Görev gereksinimleri
Çiftçi kadınlar haberinde "Bir kadın olarak" ile başlayıp "önem taşıdığını belirtti." ile biten kısmı, "belkemiği" yerine "temel taşı" koyarak düzenler ve yeniden yazar mısınız?

Ömer Fethi Gürer'den Dünya Çiftçi Kadınlar Günü'ne özel mesaj
(ANKARA) - CHP Niğde Milletvekili Ömer Fethi Gürer, 15 Ekim Dünya Çiftçi Kadınlar Günü dolayısıyla önemli açıklamalarda bulundu.
Gürer, konuşmasında 1995 yılında Birleşmiş Milletler Genel Kurulu'nun 15 Ekim'i Dünya Çiftçi Kadınlar Günü olarak ilan ettiğini, Türkiye'de ise bu mühim tarihin 1997 yılından beri kutlandığını ifade etti.
Bir kadın olarak yalnızca anne, eş ve bakıcı değil, aynı zamanda tarımsal istihdamın belkemiği olduğunu vurgulayan Gürer, kadınların tarım sektöründeki mevcut durumunun hala büyük önem taşıdığını belirtti.
"Kadın çalışır ancak güvencede ve gelirde Kadının adı yoktur"
CHP'li Gürer, kadınların aile işçisi olarak tarıma katkılarının yüzde 80'e kadar ulaştığını ve tarım istihdamında kadınların oranının yüzde 50'yi bulduğunu aktararak, şu sözleri dile getirdi:
"Tarlada tarım işçileri sayısı erkek işçileri aşmıştır. Ekimde, dikimde, hasatta, tarlada, bağda, bahçede, hayvan bakımından sağımına, ağılda, ahırda, ambalajlamadan depolamaya, son tüketiciye ulaşan sürecin her aşamasında kadın emeği vardır. Kadın çalışır ancak güvencede ve gelirde kadının adı yoktur. Tarım işçileri kayıt dışıdır. Anne olanın çocuğu da tarladadır, eğitimden uzaktır. Tarım işçileri olumsuz koşullarda yaşar, çalışır, zor koşullarda marabanın sağladığı yevmiye ile aile bütçesine katkıda bulunur."

Bir veri kümesinden satırlar
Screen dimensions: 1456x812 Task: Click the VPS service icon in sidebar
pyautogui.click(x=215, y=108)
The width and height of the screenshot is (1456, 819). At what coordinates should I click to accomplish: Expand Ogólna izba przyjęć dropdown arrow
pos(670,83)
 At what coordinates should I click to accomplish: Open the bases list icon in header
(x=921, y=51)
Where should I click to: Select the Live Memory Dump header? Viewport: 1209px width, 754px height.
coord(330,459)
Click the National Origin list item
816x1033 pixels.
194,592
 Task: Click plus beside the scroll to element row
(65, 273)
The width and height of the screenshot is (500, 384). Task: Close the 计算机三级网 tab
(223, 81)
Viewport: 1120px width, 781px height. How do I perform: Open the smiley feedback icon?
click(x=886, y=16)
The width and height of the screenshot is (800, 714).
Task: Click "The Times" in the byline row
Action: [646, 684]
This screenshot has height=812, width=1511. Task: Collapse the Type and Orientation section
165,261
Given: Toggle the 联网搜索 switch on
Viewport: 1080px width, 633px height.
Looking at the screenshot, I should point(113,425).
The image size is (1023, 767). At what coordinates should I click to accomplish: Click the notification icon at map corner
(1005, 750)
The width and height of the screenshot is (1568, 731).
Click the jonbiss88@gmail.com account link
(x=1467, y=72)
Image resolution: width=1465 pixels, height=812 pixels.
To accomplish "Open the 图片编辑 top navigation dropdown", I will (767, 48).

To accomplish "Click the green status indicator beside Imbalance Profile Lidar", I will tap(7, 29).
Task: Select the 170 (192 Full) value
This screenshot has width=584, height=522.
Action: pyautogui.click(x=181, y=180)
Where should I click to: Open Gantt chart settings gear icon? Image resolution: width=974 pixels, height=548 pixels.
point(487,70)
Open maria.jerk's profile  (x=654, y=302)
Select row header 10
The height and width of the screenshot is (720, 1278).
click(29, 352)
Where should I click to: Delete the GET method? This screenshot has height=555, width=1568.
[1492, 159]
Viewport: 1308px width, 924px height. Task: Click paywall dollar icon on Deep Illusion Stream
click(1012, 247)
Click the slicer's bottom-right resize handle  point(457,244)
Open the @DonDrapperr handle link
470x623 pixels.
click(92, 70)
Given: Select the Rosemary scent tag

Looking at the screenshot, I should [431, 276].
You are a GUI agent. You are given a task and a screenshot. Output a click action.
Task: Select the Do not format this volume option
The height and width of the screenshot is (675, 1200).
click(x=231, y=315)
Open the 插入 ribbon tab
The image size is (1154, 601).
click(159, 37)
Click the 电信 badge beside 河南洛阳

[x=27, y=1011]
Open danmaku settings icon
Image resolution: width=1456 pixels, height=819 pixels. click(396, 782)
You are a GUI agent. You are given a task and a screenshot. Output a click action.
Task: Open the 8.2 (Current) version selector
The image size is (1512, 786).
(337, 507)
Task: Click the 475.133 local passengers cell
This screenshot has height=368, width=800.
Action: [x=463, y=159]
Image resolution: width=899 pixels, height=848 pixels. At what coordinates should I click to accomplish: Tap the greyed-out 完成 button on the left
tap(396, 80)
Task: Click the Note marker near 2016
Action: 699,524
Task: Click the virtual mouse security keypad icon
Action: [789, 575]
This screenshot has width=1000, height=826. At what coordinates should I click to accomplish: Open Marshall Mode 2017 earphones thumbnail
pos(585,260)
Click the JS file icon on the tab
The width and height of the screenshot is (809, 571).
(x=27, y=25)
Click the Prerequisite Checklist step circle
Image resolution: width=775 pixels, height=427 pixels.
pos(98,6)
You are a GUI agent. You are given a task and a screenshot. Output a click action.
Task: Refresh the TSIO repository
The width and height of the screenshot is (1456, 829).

Nihai sonuç
Bir kadın olarak yalnızca anne, eş ve bakıcı değil, aynı zamanda tarımsal istihdamın temel taşı olduğunu vurgulayan Gürer, kadınların tarım sektöründeki mevcut durumunun hala büyük önem taşıdığını belirtti.